The shifting of the prestige of the 500 home run club to the 600 home run club will undoubtedly have some unfortunate casualties. Reaching such a monumental career accomplishment will no longer carry the same amount of pomp and circumstance as it once did. The 600 home run club shrinks the membership of the elite sluggers back to a small enough size for fans to easily recite its members. This new gold standard for sluggers will also make it more difficult for players who choose to cheat to join this rarefied air. While it will not eliminate their inclusion, it will keep out the majority. Baseball changes with the times. The more centric the home run has become to how the game is played, the more players have focused on hitting home runs. The long ball is no longer the sole property of the big slugging first and third basemen or the powerful outfielders. Home runs have become a piece of every batter’s arsenal. The more home runs hit, the higher the career totals climb.
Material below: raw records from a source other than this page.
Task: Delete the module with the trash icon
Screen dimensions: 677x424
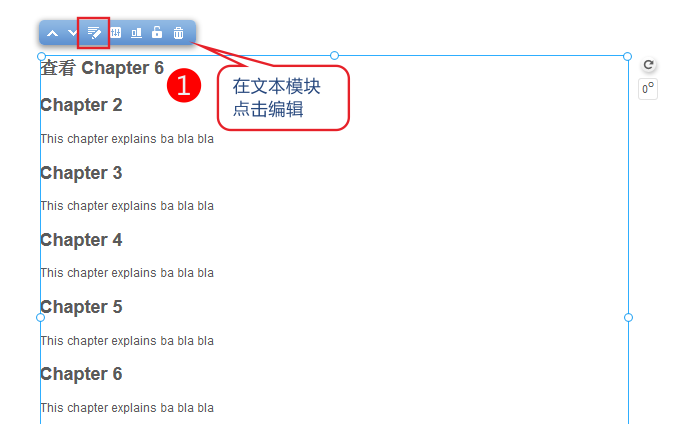Action: [178, 33]
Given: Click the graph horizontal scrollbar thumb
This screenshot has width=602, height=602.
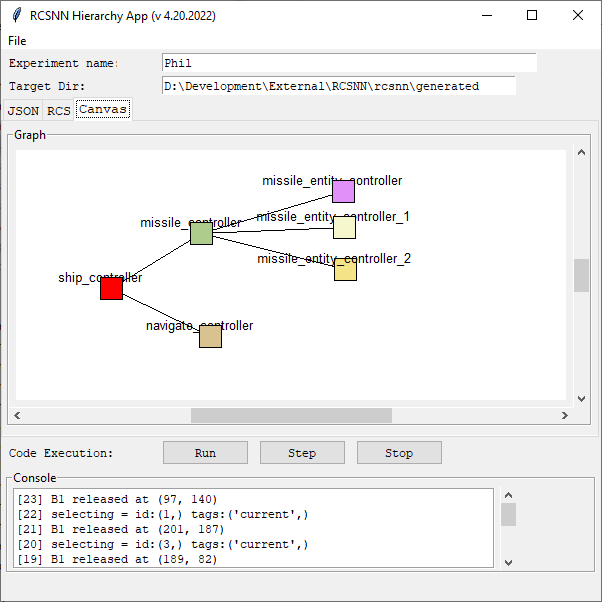Looking at the screenshot, I should click(x=291, y=415).
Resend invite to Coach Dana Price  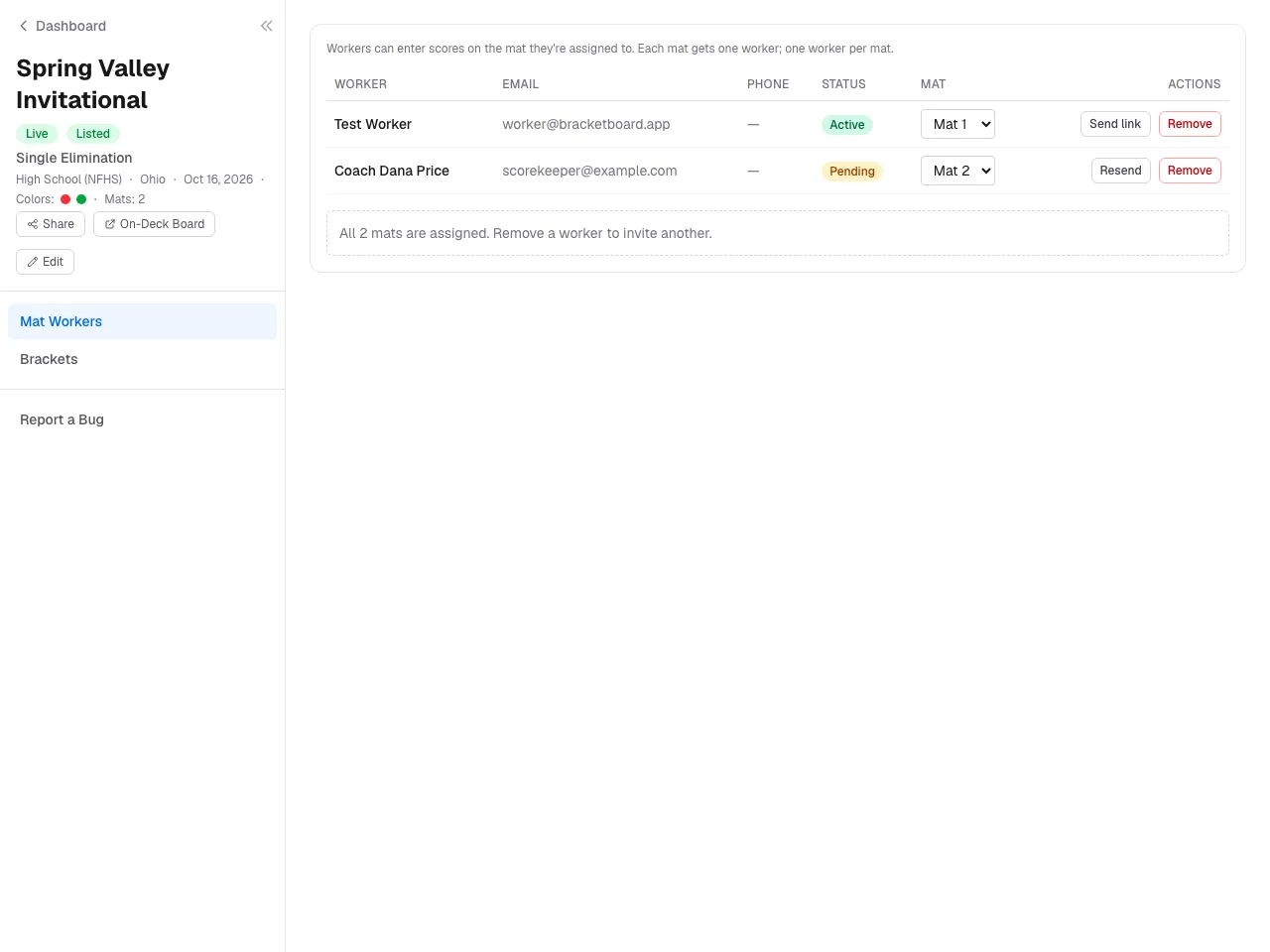1120,171
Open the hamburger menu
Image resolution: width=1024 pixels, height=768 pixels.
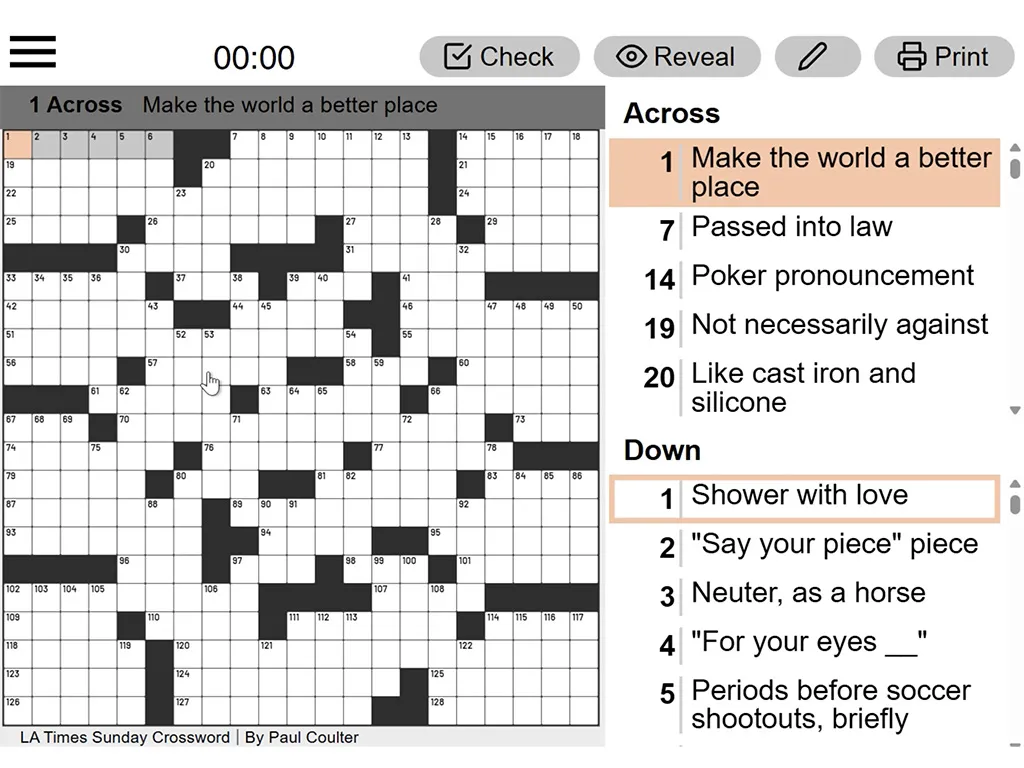33,52
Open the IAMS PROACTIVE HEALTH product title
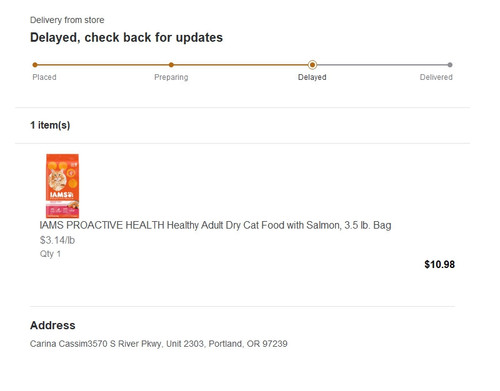The image size is (500, 391). pos(215,225)
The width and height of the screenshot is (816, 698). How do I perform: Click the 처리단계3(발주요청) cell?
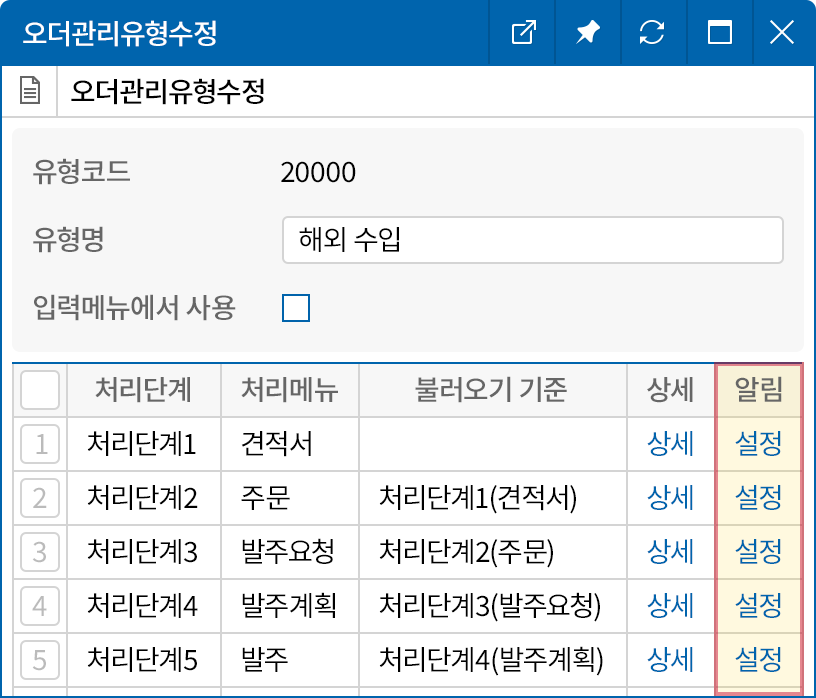pos(490,605)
While the home run is here to stay the numbers which a player must amass to be considered among the greatest of all-time also continues to rise. The 500 home run club was the gold standard for decades before the home run become more commonplace. More home run hitters in the game and greater advances in medical science have changed the record books and enabled players to stay on the field for more games a year and for more seasons. As baseball changes, so does it record books. The 500 home run club has become slightly too crowded, so now it is time for the 600 home run club to become the gold standard for sluggers in baseball history.